Stored data entries =

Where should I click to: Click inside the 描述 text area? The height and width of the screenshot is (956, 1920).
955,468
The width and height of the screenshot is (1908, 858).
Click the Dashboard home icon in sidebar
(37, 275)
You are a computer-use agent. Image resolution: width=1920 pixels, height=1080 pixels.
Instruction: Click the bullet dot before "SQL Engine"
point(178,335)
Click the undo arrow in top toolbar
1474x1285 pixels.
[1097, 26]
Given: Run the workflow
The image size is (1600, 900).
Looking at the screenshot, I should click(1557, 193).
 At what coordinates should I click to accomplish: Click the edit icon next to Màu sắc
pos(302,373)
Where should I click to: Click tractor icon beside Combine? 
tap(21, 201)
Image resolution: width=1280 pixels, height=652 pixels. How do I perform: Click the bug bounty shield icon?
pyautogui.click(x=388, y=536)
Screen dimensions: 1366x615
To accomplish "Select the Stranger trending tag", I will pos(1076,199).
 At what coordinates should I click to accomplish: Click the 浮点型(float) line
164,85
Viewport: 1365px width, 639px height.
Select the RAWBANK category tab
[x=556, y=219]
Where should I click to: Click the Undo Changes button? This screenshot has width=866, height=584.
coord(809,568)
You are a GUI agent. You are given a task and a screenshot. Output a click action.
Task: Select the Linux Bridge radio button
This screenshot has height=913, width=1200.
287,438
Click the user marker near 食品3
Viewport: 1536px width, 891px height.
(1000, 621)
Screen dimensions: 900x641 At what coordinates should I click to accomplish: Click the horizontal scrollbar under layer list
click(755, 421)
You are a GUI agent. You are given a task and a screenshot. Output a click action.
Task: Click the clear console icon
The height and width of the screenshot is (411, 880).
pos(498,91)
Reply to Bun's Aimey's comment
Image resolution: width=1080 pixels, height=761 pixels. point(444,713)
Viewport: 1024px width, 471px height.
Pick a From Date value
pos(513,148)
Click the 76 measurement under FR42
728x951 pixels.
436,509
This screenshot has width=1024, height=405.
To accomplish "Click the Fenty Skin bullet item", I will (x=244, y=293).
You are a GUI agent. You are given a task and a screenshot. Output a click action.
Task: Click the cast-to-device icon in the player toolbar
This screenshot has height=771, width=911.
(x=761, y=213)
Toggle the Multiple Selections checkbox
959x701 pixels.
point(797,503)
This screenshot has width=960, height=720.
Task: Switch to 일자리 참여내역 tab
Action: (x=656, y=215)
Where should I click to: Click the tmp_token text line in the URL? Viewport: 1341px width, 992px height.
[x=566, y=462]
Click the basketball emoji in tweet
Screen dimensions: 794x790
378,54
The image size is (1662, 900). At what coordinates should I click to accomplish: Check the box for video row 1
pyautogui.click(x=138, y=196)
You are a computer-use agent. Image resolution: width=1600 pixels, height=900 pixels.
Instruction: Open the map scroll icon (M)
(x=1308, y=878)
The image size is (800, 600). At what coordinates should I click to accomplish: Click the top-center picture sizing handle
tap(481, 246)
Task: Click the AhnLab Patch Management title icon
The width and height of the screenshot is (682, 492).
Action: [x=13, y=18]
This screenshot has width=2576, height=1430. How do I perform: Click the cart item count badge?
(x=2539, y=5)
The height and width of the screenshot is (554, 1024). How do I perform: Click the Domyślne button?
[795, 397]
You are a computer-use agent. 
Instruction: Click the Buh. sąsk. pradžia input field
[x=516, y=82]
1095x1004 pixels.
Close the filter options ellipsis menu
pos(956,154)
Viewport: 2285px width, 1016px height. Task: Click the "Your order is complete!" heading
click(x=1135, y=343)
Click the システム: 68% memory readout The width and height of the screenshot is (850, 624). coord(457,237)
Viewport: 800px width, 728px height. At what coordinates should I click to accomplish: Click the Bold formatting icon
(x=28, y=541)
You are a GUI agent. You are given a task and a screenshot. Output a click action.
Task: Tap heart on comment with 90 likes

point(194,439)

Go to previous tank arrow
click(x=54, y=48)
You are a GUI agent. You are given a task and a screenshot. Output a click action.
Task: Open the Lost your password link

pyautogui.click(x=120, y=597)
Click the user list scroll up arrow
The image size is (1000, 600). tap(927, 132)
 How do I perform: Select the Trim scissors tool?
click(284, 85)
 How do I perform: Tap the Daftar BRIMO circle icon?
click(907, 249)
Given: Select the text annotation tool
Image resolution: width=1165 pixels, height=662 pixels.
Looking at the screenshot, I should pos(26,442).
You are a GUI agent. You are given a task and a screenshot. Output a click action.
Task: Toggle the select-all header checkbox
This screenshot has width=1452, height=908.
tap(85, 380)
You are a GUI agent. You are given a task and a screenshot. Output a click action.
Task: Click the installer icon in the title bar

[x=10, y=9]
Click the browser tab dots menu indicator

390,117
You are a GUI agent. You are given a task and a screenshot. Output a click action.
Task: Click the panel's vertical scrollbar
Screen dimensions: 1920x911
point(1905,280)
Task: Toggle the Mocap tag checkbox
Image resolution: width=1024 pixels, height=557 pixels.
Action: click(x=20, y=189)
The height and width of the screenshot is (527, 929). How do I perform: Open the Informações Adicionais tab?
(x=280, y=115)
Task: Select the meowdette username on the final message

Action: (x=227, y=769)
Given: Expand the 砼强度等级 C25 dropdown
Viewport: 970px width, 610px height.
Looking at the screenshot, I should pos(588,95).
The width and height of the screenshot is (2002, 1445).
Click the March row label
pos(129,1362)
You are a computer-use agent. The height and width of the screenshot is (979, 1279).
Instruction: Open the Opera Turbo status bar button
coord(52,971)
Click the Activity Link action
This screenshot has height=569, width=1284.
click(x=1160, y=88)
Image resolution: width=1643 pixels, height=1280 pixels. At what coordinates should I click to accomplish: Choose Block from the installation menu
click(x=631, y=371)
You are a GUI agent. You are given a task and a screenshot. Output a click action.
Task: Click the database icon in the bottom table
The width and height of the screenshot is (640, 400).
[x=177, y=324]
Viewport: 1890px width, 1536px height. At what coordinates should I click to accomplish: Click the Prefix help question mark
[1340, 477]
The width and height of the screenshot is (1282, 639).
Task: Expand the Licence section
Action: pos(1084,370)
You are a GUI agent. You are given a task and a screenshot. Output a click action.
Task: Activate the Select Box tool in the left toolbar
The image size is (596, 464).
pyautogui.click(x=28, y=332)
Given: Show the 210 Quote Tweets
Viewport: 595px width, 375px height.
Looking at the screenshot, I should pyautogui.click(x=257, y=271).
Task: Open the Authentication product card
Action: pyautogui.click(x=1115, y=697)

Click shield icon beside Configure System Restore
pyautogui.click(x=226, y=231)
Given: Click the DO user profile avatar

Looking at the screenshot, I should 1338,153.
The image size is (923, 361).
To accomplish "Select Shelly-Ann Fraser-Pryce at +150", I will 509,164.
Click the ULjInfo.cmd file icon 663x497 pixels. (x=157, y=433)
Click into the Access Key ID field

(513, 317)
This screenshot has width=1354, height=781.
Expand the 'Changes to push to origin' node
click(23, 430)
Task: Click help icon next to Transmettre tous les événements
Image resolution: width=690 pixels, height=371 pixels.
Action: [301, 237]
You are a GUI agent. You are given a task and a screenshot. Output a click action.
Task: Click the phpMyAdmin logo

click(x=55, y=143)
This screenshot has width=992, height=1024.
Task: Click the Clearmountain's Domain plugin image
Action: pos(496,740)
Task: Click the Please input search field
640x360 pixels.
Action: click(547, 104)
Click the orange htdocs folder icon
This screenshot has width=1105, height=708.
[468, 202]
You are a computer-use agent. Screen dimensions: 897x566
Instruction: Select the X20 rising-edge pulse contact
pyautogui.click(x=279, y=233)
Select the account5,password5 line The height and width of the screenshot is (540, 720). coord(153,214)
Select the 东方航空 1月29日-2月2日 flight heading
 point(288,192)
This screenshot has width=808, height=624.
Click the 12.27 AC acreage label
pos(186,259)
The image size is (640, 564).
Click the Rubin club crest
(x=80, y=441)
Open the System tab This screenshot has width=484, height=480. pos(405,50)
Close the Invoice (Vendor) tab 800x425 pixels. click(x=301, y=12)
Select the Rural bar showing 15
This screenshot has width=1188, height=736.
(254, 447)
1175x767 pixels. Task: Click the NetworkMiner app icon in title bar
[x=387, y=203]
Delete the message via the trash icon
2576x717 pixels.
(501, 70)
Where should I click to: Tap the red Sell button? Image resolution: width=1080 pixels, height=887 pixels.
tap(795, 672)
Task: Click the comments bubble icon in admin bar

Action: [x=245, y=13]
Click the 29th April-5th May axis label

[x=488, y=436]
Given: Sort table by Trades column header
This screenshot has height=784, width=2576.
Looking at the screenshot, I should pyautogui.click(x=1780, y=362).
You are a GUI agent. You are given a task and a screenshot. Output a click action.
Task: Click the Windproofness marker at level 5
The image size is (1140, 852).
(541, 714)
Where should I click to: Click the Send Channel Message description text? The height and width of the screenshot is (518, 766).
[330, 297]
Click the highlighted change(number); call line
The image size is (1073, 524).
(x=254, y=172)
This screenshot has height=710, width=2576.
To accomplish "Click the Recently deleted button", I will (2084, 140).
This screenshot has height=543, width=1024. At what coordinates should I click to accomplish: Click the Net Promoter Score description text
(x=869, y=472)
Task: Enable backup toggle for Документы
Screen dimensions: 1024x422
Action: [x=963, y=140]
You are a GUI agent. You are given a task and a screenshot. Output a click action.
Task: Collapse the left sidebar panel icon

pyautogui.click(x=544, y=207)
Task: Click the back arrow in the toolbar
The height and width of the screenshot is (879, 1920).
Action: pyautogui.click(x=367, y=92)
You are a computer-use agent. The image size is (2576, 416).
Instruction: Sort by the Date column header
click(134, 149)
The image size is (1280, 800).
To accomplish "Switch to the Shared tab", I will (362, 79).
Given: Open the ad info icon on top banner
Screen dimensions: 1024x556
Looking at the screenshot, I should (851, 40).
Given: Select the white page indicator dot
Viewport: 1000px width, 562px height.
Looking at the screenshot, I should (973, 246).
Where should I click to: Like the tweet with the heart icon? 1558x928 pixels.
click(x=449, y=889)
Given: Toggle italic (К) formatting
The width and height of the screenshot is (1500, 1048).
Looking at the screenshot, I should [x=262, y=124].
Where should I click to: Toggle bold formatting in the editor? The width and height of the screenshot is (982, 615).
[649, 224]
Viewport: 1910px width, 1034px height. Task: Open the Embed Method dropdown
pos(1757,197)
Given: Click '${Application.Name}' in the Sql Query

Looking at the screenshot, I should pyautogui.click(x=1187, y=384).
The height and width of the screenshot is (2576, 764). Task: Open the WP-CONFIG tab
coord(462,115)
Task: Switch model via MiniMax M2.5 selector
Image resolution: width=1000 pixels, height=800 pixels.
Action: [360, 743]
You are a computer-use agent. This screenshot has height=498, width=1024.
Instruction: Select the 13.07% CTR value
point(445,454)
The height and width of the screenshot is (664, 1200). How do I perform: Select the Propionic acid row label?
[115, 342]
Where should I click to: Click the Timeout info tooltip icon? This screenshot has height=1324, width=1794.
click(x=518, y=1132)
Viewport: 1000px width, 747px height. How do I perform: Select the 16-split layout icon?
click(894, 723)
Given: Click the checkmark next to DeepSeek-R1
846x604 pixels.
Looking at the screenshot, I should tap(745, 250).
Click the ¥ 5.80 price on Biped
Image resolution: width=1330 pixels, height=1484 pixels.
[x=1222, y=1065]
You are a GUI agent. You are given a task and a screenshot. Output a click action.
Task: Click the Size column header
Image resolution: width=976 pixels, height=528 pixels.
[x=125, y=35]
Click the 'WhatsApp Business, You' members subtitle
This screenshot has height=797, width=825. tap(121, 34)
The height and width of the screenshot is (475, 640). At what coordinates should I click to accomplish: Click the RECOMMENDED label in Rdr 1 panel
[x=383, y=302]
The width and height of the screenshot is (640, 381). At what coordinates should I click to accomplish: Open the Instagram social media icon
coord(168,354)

DESCRIPTION OF THE TASK =
Count how many lines of the entries contain the word "computer"; only the number should appear in the reply.

RESULT =
7